We should celebrate the fact that we have been zocheh to see the start of that slow process.


Tuesday, May 08, 2018

the location of the mizbeiach

I found the language the Rambam uses when he describes the place of the mizbeiach (Hil Beis haBechira 2:2) to be striking:


ומסורת ביד הכול, שהמקום שבנה בו דויד ושלמה המזבח בגורן ארוונה--הוא המקום שבנה בו אברהם המזבח ועקד עליו יצחק, והוא המקום שבנה בו נוח כשיצא מן התיבה, והוא המזבח שהקריב עליו קין והבל.  ובו הקריב אדם הראשון כשנברא קרבן, ומשם נברא; אמרו חכמים, אדם ממקום כפרתו נברא.

What does the Rambam mean here by it being a "masores b'yad ha'kol" -- everybody knows this tradition?  Does he mean this tradition goes above and beyond what the "ba'alei mesorah," the leaders of each generation from Moshe through Ravina and Rav Ashi who were charged with preserving and transmitting torah sheba'al peh (as the Rambam writes in the intro to the Yad), dealt with?  In what way is this mesorah different than any other mesorah of torah sheba'al peh and why?  

Might the opposite be true -- could "masores b'yad ha'kol" mean this is simply a folk tradition and not part of what was preserved by the "ba'alei mesorah?"  That strikes me as a far weaker reading than the first one, but I'm throwing it out there just to consider everything.

I haven't seen anyone who discusses this point.  Suggestions, as always, welcome.  

Thursday, May 03, 2018

a good word -- amaros tehoros

I was not feeling in a writing mood this week, but then I got an uplifting email from someone telling me how much they appreciated the posts and it changed my mind.  That person gets the credit for being mezakeh everyone who might read this and learn something.  You never know the value of a kind word.

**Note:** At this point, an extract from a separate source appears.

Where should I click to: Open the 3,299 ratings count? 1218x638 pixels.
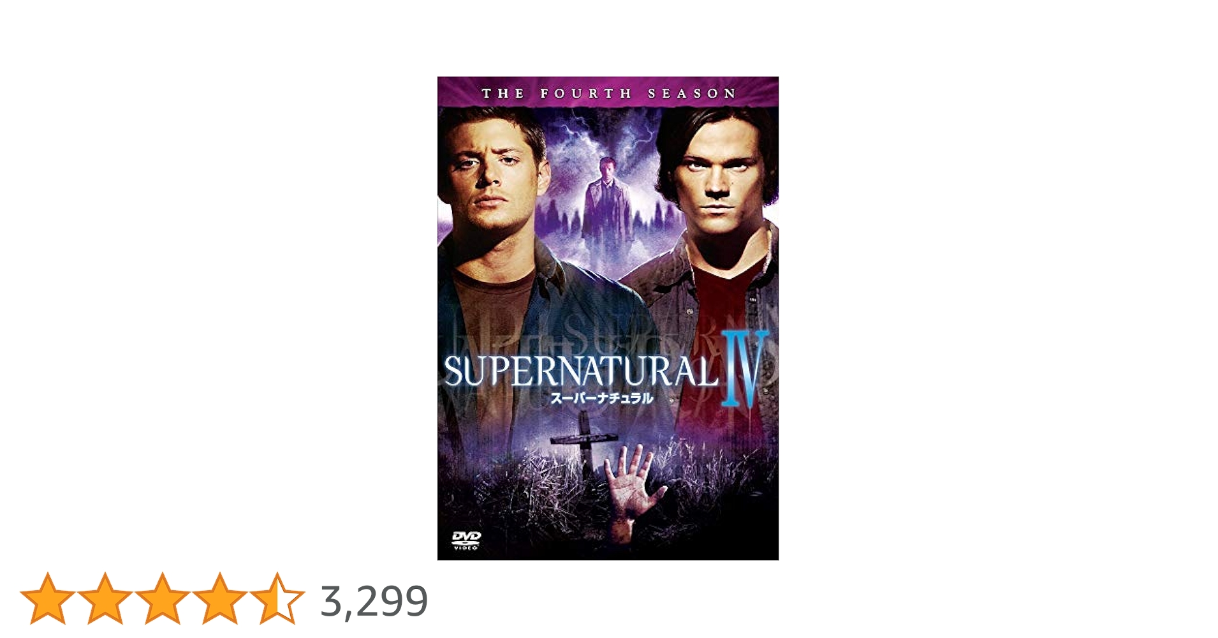pos(374,601)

Why a bow and arrow on Lag ba'Omer?  When you use a bow and arrow, if you want to shoot an arrow into the air you have to pull back the drawsting toward the ground.  The further back down you pull the string, the higher up the arrow will go.  Life often pulls us down.  Lag Ba'Omer tells us that what we think is a big setback is really just a needed step to shoot even higher.  Can you imagine how far R' Akiva thought he had fallen when all 24,000 students of his died?  But then the arrow shot upwards again, and it was the whole torah sheba'al peh that was the result.

The Midrash opens our parsha by telling us that "amaros Hashem tehoros" unlike the promises of a human ruler.  A human king may make all kinds of campaign promises to build this or fix that, and then the king goes to sleep and maybe never wakes up and all the promises are for naught.  (The Midrash is pretty dramatic -- I guess the Midrash could not even conceive of modern politicians who make promises and don't keep them even though they remain alive and well.)  Hashem's word is emes for all eternity.

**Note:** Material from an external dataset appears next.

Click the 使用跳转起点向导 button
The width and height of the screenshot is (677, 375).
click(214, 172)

A beautiful idea, but what does it have to do with our parsha?  Why stick it here?  Just because the word "amaros" is like "emor" and "amarta" in the parsha -- so what?

Secondly, the Midrash gives examples of the promises a human king makes with no guarantee of being able to fulfill them, but it doesn't tell us what promise of Hashem it is talking about. 

If you had to choose one word to sum up the theme of our parsha, a good choice would be "tahara."  We learn in our parsha about the holiness of the kohen, who cannot become defiled with the dead and who cannot serve as a ba'al mum.  We learn about korbanos and the disqualification of mumim.  We learn about the mitzvah of sefira that we are engaged in, "u'sefartem lachem" = to make ourselves into sapir, precious sparkling gems, so to speak, ready for kabbalas haTorah.  It's all, at least in a symbolic sense, about perfection is serving G-d, about not being spiritually defiled, blemished, unsuitable.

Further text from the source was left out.